# Recipe Review Analysis 
## Part I: Introduction and Exploratory Data Analysis

[![Open In Colab](https://colab.research.google.com/assets/colab-badge.svg)](https://colab.research.google.com/github/sgeinitz/cs39aa_project/blob/main/project_part1.ipynb)

## Introduction 

### Motivation 

As a foodie and avid home chef I am always searching for new recipes to try out to expand my repertoire! The problem I face when turning to the internet to look for a recipe is the vast amount information available online. There are many professional websites as well as personal blogs both of which have their own subset of seemingly countless recipes, including different variations of the virtually the same dish. Each recipe then has a set of reviews and it's baffling to sift through the reviews of each recipe to determine whether or not I should ultimately test out the dish. I need a tool or method to quickly analyze a set of recipe reviews and give me some insight on the reviews and potentially the underlying reason why the recipe is reccomended or not. Enter natural language processing and sentiment analysis!

### Objective

Luckily data is everywhere today, including the food world. The intention of this project is to harness the power of natural language processing by way of sentiment analysis to examine a set of [recipe review data](https://www.kaggle.com/datasets/shuyangli94/food-com-recipes-and-user-interactions) from Food.com's online recipe generator. This data set comes from Kaggle and was originally gathered for the below cited research. 
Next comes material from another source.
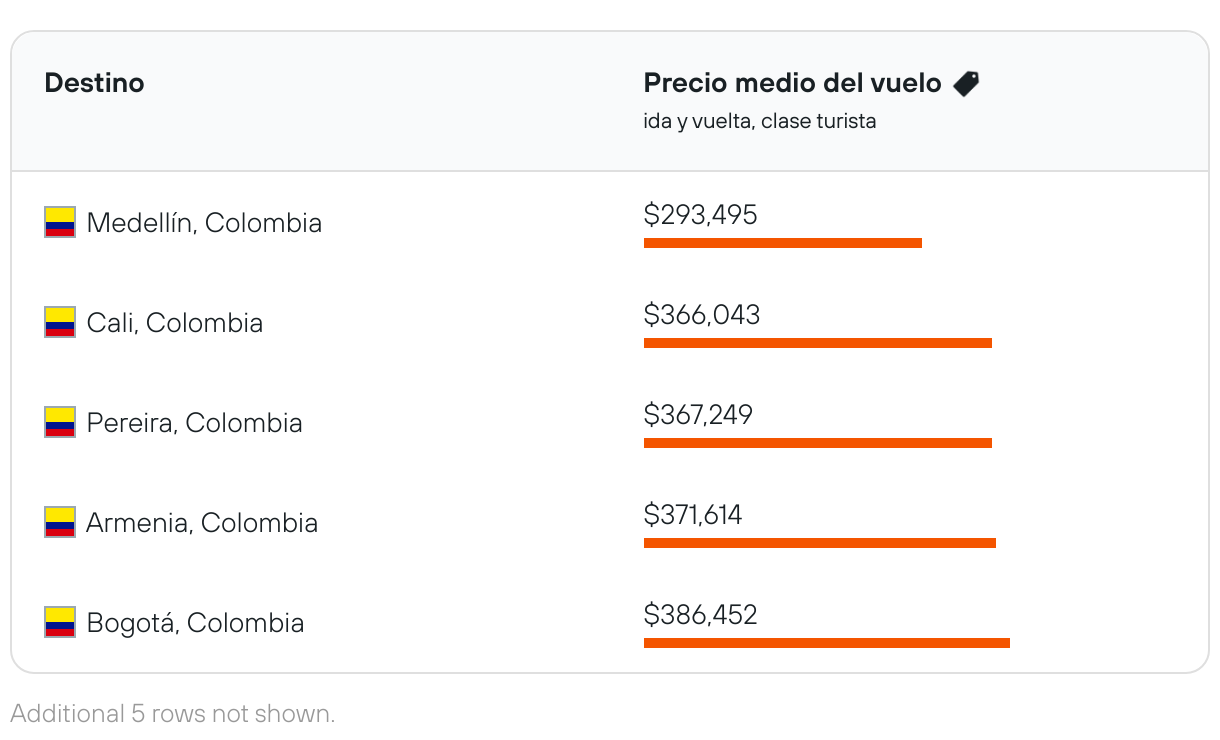Choose the Bogotá, Colombia destination
Screen dimensions: 1220x740
195,622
Generating Personalized Recipes from Historical User Preferences
Bodhisattwa Prasad Majumder*, Shuyang Li*, Jianmo Ni, Julian McAuley
EMNLP, 2019
https://www.aclweb.org/anthology/D19-1613/

## Exploratory Data Analysis

First up we will load in the data! the data provided comes with a few different sets. For sentiment analysis I will explore the RAW_interactions.csv file which includes the recipe reviews as they were written by the users. 


In [26]:
# mount google drive to import data files - only have to run this once. 
# from google.colab import drive
# drive.mount('/content/drive')

# import all of the python modules/packages you'll need here
import pandas as pd
import numpy as np

path = '/content/drive/MyDrive/NLP-F22/data/RAW_interactions.csv'
df = pd.read_csv(path)
df.head()

# ...

Unnamed: 0,user_id,recipe_id,date,rating,review
0,38094,40893,2003-02-17,4,Great with a salad. Cooked on top of stove for...
1,1293707,40893,2011-12-21,5,"So simple, so delicious! Great for chilly fall..."
2,8937,44394,2002-12-01,4,This worked very well and is EASY. I used not...
3,126440,85009,2010-02-27,5,I made the Mexican topping and took it to bunk...
4,57222,85009,2011-10-01,5,"Made the cheddar bacon topping, adding a sprin..."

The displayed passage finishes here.